6. I realize as well that there are deep emotions – associated with both religious and social/national identity – over the events of September 11, 2001 in particular and Muslim-Christian relations in general.
At the same time,
7. I espouse the following beliefs that contradict reasons for the scheduled Qur’an burning:
a. Christians, whether individually or organized, should eschew violent and inflammatory actions taken as Christians against anyone – particularly violent and inflammatory actions taken in the name of, and with the alleged support of, expressly religious teachings.
o Using proper force, including violent force, is a God-given prerogative of certain societal and governmental authorities (including Christians serving in those roles), not of Christians (or members of any other religious tradition) as individual or organized Christians (or as members of any other religious tradition).
o Violent and inflammatory actions taken for expressly religious purposes usually (often unwittingly) support other, non-religious interests, for example political, ethnic, and economic interests.
b. Christians, while devoted to the overall well-being of the local communities, countries, and world of which we are members, must be able to differentiate between (although not totally separate) our devotion to the wider, international Christian community and our devotion to our local communities, countries, and world. Similarly, Christians must be able to differentiate between (although not totally separate) the actual interests of the wider, international Christian community and those of our various local communities, our countries, and of the entire world. I believe that, in particular, you fail properly to differentiate between devotion to, as well as the actual interests of, the wider Christian community and the United States of America, for example in the statement on “The Church Must Take Action” [http://islamisofthedevil.com/church-must-take-action].

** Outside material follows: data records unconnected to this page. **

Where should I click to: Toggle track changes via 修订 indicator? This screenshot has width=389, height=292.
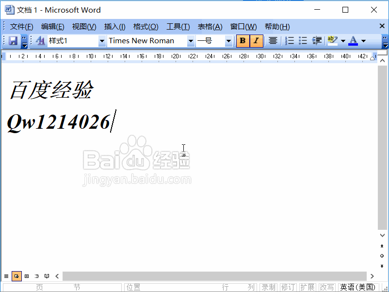288,287
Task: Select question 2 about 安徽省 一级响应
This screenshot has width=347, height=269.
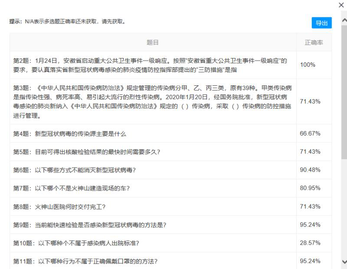Action: point(150,65)
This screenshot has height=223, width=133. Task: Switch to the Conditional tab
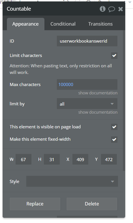63,24
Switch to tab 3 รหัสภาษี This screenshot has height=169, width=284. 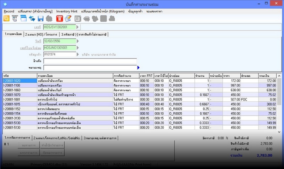(84, 34)
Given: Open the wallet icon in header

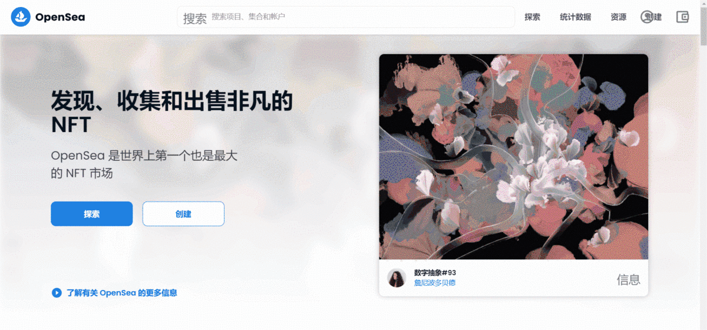Looking at the screenshot, I should click(x=682, y=17).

c. Christians must not simplistically categorize Islam, whether uniquely or together with other religious traditions, as “of the devil.” Instead, Christians should see non-biblical religious traditions as a combination of human aspiration for the Creator God, sinful rebellion against that same Creator God, and satanic deception. Not only is it therefore overly simplistic and reductionist to categorize Islam or any other religious tradition by reference to less than all three of these aspects. Doing so is also insulting, derogatory, and unnecessarily inflammatory toward fellow human beings, fellow bearers of God’s image, and fellow citizens of local communities, countries, and the world.

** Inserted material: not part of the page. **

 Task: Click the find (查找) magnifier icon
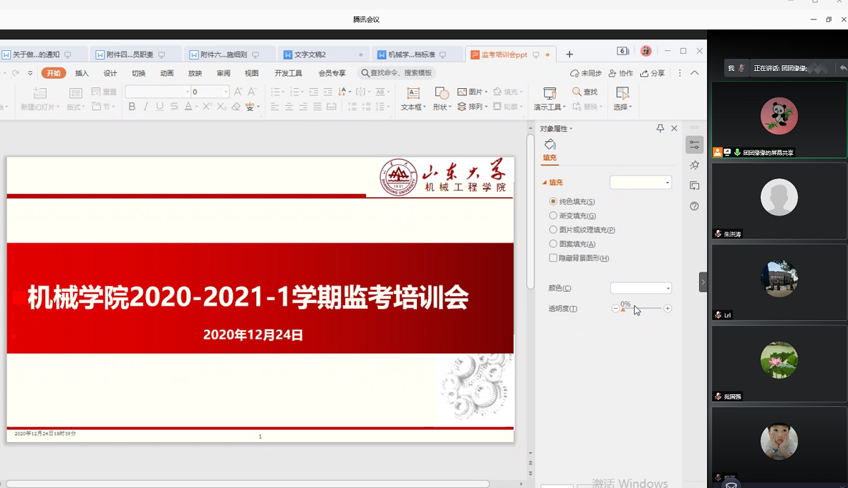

Response to Proposed “International Burn a Koran Day”
As I consider all of the statements above, I are firmly persuaded:
1. To urge you to cancel, as well as apologize (with an explanation so that, as much as possible, you are not unfairly misunderstood) for the scheduling and publication of, the planned public Qur’an burning;
2. Not to participate in the event (if it takes place), as well as to urge others not to participate in any such event.
3. To encourage you and other Christians to seek constructive relations with people who are Muslims on individual, local community, national, and global levels. Such constructive relations, I believe, are evangelistic, peaceful, and cooperative.
Much has been written elsewhere concerning these various points, and there is much more to discuss. I welcome constructive interaction with you and others who are interested.